Всеволод Сергеевич Соловьев родился в Москве 1 января 1849 года. Он был старшим сыном замечательного русского историка Сергея Михайловича Соловьева. Мать будущего писателя, урожденная Романова, происходила из старинной и даровитой малороссийской семьи. В ее роду ярко сияло имя философа, писателя, просветителя Григория Сковороды.
Среди многочисленных детей Соловьевых были очень яркие фигуры. На четыре года моложе Всеволода был Владимир, впоследствии основоположник русской религиозной философии, поэт, публицист. Его сочинения получили широкую известность в России и Европе конца XIX - начала XX веков. Ныне интерес к ними возродился, они пристально изучаются современными интеллигентами. Сестра Поликсена с годами выросла в одаренную поэтессу, часто печатавшуюся в тогдашних журналах под псевдонимом "Allegro".
Это была высокоинтеллектуальная русская семья. И не только благодаря замечательным свойствам отца, матери, подрастающих детей, но и за счет удивительного окружения, которое тяготело к дому Соловьевых, глубоких, ярких умов, замечательных литературных талантов. Т. Н. Грановский и "сказочник" А. Н. Афанасьев, Константин и Сергей Аксаковы, А. Ф. Писемский. Бывал здесь и великий Ф. М. Достоевский. Первые советы будущий писатель получил как раз от Достоевского, а Писемский стал едва ли не постоянным литературным патроном, особенно в юные годы Всеволода Соловьева. Первые свои литературные опыты он показал маститому писателю еще тогда, когда ему едва минуло тринадцать лет.

Список заданий:
(a) Ответьте по тексту для анализа на следующие вопросы:
(i) Где и когда родился Всеволод Сергеевич Соловьев?
(ii) Под каким псевдонимом Поликсена печаталась в журналах?
(iii) Сколько лет было Всеволоду, когда он показал свои первые литературные опыты Писемскому?
(b) Объясните в одном–трех предложениях, почему в тексте для анализа семья Соловьевых названа высокоинтеллектуальной.

Извлечённые данные:
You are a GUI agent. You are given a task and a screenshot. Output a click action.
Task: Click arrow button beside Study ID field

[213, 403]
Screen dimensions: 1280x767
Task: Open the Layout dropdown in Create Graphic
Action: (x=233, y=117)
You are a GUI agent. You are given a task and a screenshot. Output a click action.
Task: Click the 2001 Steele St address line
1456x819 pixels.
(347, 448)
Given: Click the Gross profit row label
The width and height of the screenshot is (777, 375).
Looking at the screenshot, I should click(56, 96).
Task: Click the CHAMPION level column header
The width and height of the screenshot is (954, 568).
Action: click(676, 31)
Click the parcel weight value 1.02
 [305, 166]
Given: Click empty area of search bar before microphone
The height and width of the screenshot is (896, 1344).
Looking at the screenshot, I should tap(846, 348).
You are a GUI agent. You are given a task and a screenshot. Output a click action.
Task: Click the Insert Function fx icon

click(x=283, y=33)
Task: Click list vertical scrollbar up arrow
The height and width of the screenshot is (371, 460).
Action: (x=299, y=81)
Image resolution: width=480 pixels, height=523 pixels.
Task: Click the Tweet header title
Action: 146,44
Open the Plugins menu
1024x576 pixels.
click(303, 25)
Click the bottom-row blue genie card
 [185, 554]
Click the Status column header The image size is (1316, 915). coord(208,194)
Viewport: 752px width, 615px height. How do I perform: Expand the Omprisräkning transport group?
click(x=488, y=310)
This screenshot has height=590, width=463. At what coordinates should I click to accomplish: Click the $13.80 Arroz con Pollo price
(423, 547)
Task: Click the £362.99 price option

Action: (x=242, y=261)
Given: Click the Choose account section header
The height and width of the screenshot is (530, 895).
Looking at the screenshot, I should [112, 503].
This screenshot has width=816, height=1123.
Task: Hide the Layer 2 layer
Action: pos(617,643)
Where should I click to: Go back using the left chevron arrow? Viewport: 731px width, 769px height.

Ваши ответы:
(a)
(i) В Москве, 1 января 1849 года.
(ii) Под псевдонимом «Allegro».
(iii) Ему едва минуло тринадцать лет.

(b) Такой семья была благодаря замечательным свойствам отца, матери и подрастающих детей. Кроме того, к дому Соловьевых тяготело удивительное окружение: глубокие, яркие умы и замечательные литературные таланты.